Perplexity's approach with Comet takes the former strategy: building a browser around AI capabilities from the ground up. This allows for deeper integration and more sophisticated agentic behaviours, but it requires users to abandon familiar workflows and trust a new platform with sensitive data. We generally use Google, and it’s a wonder whether this is likely to change in the near future.
The market response suggests that users prefer evolution to revolution. Despite Comet's innovations in agentic AI, adoption has been limited to Perplexity's existing user base and early adopters. Currently available to Perplexity Max subscribers at $200 per month, Comet is being rolled out by invitation only over the next few weeks.
While CEO Aravind Srinivas compared the demand to Gmail's early launch on LinkedIn, Gmail succeeded because email was fragmented across multiple providers, but browser usage is dominated by a single platform.
The structural advantages of Google's position extend beyond user numbers. Chrome's integration with Google's broader ecosystem, from search to Gmail to Google Workspace, creates switching costs that go far beyond browser preferences. Users would need to replicate not just their bookmarks and extensions, but their entire digital workflow around a new platform.

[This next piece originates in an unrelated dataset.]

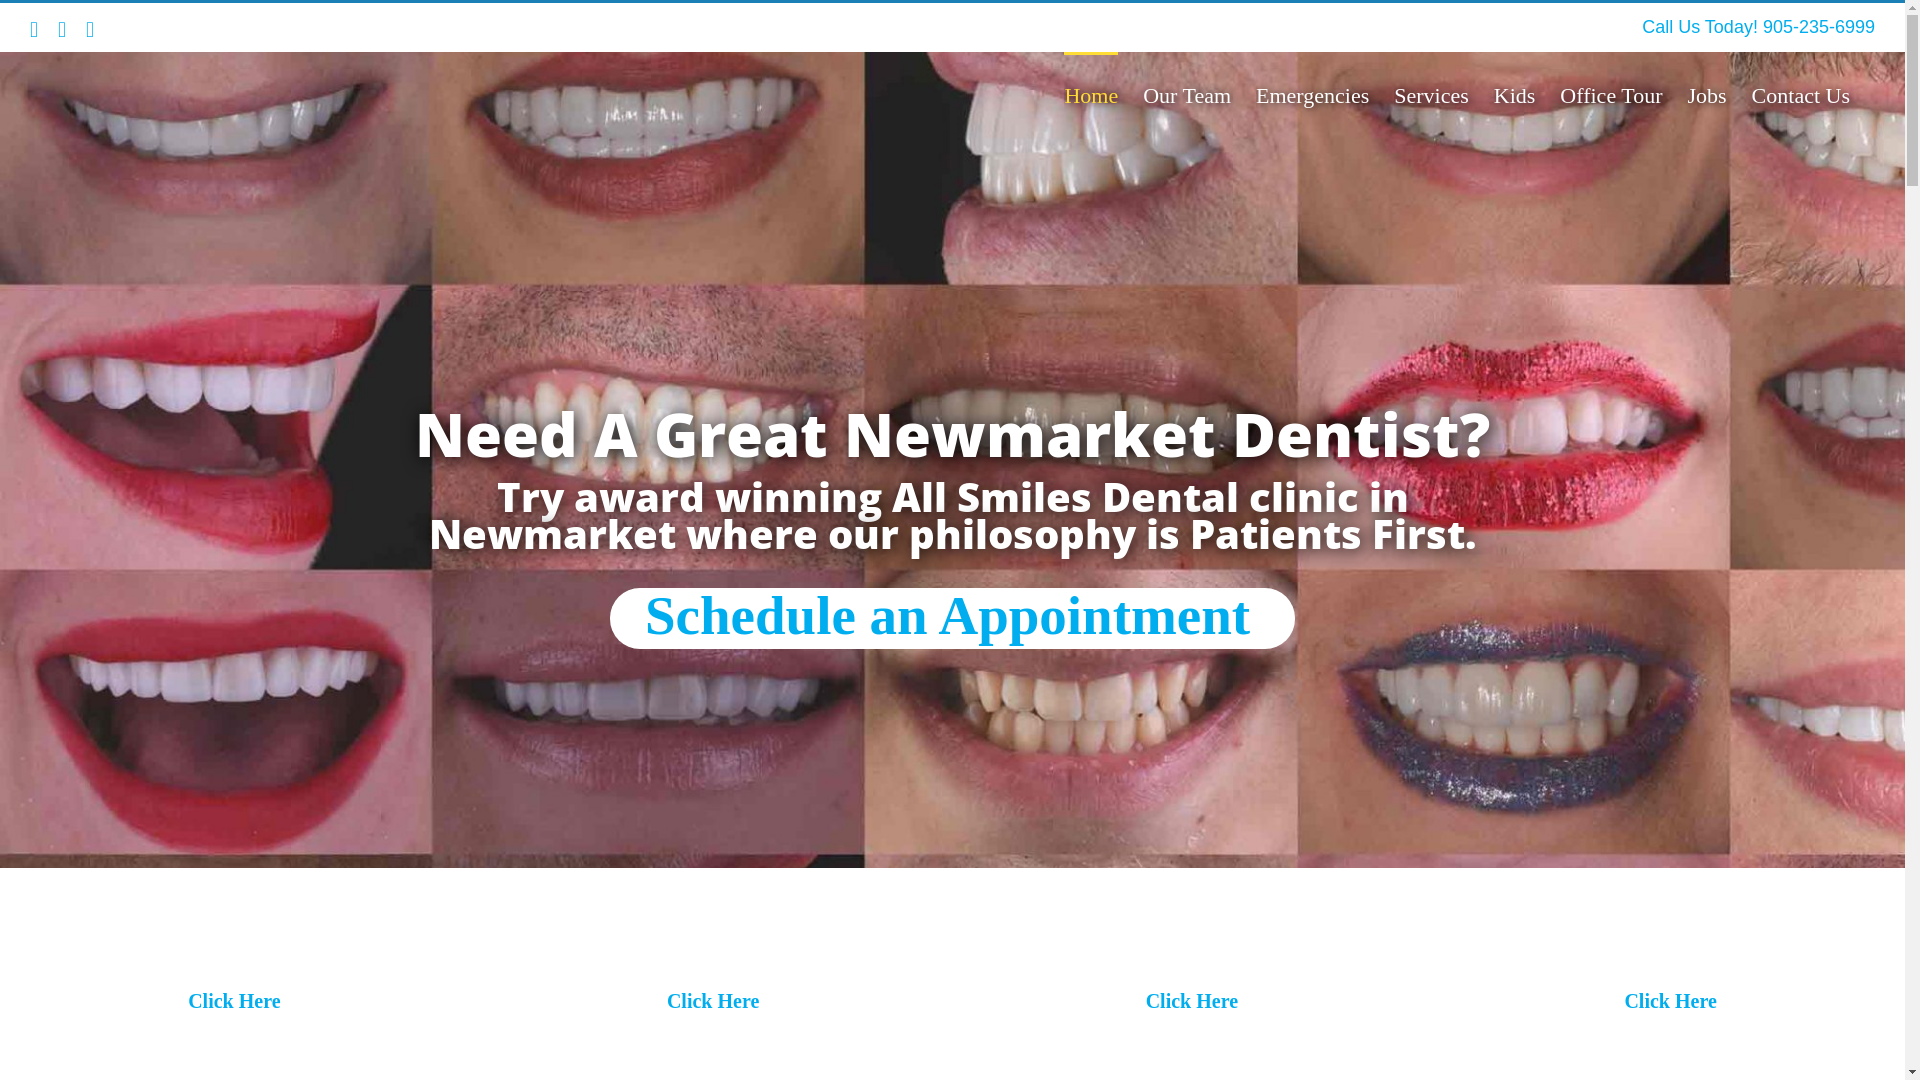 This screenshot has height=1080, width=1920. What do you see at coordinates (1312, 94) in the screenshot?
I see `Emergencies` at bounding box center [1312, 94].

The security vulnerabilities discovered in Comet highlight another asymmetry between AI-first and AI-enhanced approaches. When Google adds AI features to Chrome, those features operate within an established security framework developed over decades of browser evolution. When Perplexity builds AI into Comet from the ground up, every interaction between the AI and web content creates potential security implications that traditional browsers never had to consider.
Looking ahead, while the Comet browser shows innovation in agentic AI and offers features that traditional browsers cannot match, it enters a market where the existing browsers possess advantages in distribution, data, and user loyalty.
In a market where Google and Apple still own nearly 85% of global browser traffic, the challenge is convincing users that better technology is worth the disruption of change.